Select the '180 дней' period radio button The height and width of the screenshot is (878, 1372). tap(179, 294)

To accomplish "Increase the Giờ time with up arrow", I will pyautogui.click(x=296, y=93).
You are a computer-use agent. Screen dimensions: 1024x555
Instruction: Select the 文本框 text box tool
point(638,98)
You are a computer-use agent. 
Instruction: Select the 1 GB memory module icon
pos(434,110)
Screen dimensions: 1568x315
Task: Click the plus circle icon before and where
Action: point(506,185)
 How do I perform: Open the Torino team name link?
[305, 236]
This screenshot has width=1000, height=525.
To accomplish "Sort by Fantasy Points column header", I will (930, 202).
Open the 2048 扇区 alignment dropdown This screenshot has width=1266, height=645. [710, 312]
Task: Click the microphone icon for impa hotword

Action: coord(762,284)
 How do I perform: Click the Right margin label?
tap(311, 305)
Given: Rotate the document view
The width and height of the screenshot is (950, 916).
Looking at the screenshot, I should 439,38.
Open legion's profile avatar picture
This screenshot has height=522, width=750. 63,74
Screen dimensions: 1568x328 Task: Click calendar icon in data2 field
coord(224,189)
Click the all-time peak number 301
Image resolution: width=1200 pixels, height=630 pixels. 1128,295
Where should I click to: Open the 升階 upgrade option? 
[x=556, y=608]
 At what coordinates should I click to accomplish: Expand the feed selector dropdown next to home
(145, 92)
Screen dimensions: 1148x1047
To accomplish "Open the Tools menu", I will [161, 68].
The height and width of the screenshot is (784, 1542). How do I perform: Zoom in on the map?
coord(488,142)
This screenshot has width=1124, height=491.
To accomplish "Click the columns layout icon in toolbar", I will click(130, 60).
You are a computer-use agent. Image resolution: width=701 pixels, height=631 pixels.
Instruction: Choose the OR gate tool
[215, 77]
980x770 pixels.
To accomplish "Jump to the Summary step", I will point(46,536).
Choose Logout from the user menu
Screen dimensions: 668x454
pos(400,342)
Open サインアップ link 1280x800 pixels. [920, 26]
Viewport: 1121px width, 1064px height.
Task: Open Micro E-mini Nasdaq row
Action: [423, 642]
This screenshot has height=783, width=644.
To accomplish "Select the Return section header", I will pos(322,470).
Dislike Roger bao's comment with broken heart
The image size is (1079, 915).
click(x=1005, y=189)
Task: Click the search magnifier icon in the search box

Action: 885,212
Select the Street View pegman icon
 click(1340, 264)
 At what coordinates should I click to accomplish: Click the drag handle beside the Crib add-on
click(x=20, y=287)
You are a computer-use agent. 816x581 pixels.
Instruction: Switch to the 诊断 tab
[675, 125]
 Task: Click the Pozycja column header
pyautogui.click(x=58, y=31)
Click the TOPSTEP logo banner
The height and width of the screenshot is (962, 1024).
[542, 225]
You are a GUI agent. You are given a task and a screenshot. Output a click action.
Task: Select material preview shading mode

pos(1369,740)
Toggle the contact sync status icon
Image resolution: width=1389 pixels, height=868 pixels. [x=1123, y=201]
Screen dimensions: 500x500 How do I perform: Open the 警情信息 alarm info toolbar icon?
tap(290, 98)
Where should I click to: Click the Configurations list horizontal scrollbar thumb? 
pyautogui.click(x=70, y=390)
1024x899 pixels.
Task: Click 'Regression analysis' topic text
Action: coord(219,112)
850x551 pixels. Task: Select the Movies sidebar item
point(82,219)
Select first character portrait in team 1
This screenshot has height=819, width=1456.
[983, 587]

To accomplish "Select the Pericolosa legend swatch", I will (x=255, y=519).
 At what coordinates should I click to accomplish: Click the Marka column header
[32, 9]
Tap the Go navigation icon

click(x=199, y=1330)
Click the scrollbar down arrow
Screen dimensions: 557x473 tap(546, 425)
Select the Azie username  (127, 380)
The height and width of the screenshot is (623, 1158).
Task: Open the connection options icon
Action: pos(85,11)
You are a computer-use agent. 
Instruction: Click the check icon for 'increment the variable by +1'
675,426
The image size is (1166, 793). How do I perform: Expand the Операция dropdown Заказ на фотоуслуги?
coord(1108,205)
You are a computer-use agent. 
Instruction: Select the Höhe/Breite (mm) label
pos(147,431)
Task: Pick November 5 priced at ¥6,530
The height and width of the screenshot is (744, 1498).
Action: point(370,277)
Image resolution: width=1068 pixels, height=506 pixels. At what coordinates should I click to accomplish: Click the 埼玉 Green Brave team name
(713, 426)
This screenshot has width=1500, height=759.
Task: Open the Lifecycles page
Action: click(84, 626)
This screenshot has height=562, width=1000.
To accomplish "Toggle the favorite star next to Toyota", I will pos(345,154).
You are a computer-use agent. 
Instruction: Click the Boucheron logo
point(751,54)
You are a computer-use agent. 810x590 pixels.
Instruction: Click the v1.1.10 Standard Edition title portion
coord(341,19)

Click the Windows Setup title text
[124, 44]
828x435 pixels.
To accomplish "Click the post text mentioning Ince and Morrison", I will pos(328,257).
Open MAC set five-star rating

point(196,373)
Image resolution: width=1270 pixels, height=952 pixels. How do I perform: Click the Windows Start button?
=-=-=-=-=
Prompt: A complete, exact transcription of the records is needed.

Exercise solution:
Select the '180 дней' period radio button The height and width of the screenshot is (878, 1372). tap(179, 294)

To accomplish "Increase the Giờ time with up arrow", I will pyautogui.click(x=296, y=93).
You are a computer-use agent. Screen dimensions: 1024x555
Instruction: Select the 文本框 text box tool
point(638,98)
You are a computer-use agent. 
Instruction: Select the 1 GB memory module icon
pos(434,110)
Screen dimensions: 1568x315
Task: Click the plus circle icon before and where
Action: point(506,185)
 How do I perform: Open the Torino team name link?
[305, 236]
This screenshot has width=1000, height=525.
To accomplish "Sort by Fantasy Points column header", I will (930, 202).
Open the 2048 扇区 alignment dropdown This screenshot has width=1266, height=645. [710, 312]
Task: Click the microphone icon for impa hotword

Action: coord(762,284)
 How do I perform: Click the Right margin label?
tap(311, 305)
Given: Rotate the document view
The width and height of the screenshot is (950, 916).
Looking at the screenshot, I should 439,38.
Open legion's profile avatar picture
This screenshot has height=522, width=750. 63,74
Screen dimensions: 1568x328 Task: Click calendar icon in data2 field
coord(224,189)
Click the all-time peak number 301
Image resolution: width=1200 pixels, height=630 pixels. 1128,295
Where should I click to: Open the 升階 upgrade option? 
[x=556, y=608]
 At what coordinates should I click to accomplish: Expand the feed selector dropdown next to home
(145, 92)
Screen dimensions: 1148x1047
To accomplish "Open the Tools menu", I will [161, 68].
The height and width of the screenshot is (784, 1542). How do I perform: Zoom in on the map?
coord(488,142)
This screenshot has width=1124, height=491.
To accomplish "Click the columns layout icon in toolbar", I will click(130, 60).
You are a computer-use agent. Image resolution: width=701 pixels, height=631 pixels.
Instruction: Choose the OR gate tool
[215, 77]
980x770 pixels.
To accomplish "Jump to the Summary step", I will point(46,536).
Choose Logout from the user menu
Screen dimensions: 668x454
pos(400,342)
Open サインアップ link 1280x800 pixels. [920, 26]
Viewport: 1121px width, 1064px height.
Task: Open Micro E-mini Nasdaq row
Action: [423, 642]
This screenshot has height=783, width=644.
To accomplish "Select the Return section header", I will pos(322,470).
Dislike Roger bao's comment with broken heart
The image size is (1079, 915).
click(x=1005, y=189)
Task: Click the search magnifier icon in the search box

Action: 885,212
Select the Street View pegman icon
 click(1340, 264)
 At what coordinates should I click to accomplish: Click the drag handle beside the Crib add-on
click(x=20, y=287)
You are a computer-use agent. 816x581 pixels.
Instruction: Switch to the 诊断 tab
[675, 125]
 Task: Click the Pozycja column header
pyautogui.click(x=58, y=31)
Click the TOPSTEP logo banner
The height and width of the screenshot is (962, 1024).
[542, 225]
You are a GUI agent. You are given a task and a screenshot. Output a click action.
Task: Select material preview shading mode

pos(1369,740)
Toggle the contact sync status icon
Image resolution: width=1389 pixels, height=868 pixels. [x=1123, y=201]
Screen dimensions: 500x500 How do I perform: Open the 警情信息 alarm info toolbar icon?
tap(290, 98)
Where should I click to: Click the Configurations list horizontal scrollbar thumb? 
pyautogui.click(x=70, y=390)
1024x899 pixels.
Task: Click 'Regression analysis' topic text
Action: coord(219,112)
850x551 pixels. Task: Select the Movies sidebar item
point(82,219)
Select first character portrait in team 1
This screenshot has height=819, width=1456.
[983, 587]

To accomplish "Select the Pericolosa legend swatch", I will (x=255, y=519).
 At what coordinates should I click to accomplish: Click the Marka column header
[32, 9]
Tap the Go navigation icon

click(x=199, y=1330)
Click the scrollbar down arrow
Screen dimensions: 557x473 tap(546, 425)
Select the Azie username  (127, 380)
The height and width of the screenshot is (623, 1158).
Task: Open the connection options icon
Action: pos(85,11)
You are a computer-use agent. 
Instruction: Click the check icon for 'increment the variable by +1'
675,426
The image size is (1166, 793). How do I perform: Expand the Операция dropdown Заказ на фотоуслуги?
coord(1108,205)
You are a computer-use agent. 
Instruction: Select the Höhe/Breite (mm) label
pos(147,431)
Task: Pick November 5 priced at ¥6,530
The height and width of the screenshot is (744, 1498).
Action: point(370,277)
Image resolution: width=1068 pixels, height=506 pixels. At what coordinates should I click to accomplish: Click the 埼玉 Green Brave team name
(713, 426)
This screenshot has width=1500, height=759.
Task: Open the Lifecycles page
Action: click(84, 626)
This screenshot has height=562, width=1000.
To accomplish "Toggle the favorite star next to Toyota", I will pos(345,154).
You are a computer-use agent. 
Instruction: Click the Boucheron logo
point(751,54)
You are a computer-use agent. 810x590 pixels.
Instruction: Click the v1.1.10 Standard Edition title portion
coord(341,19)

Click the Windows Setup title text
[124, 44]
828x435 pixels.
To accomplish "Click the post text mentioning Ince and Morrison", I will pos(328,257).
Open MAC set five-star rating

point(196,373)
Image resolution: width=1270 pixels, height=952 pixels. How do I perform: Click the Windows Start button?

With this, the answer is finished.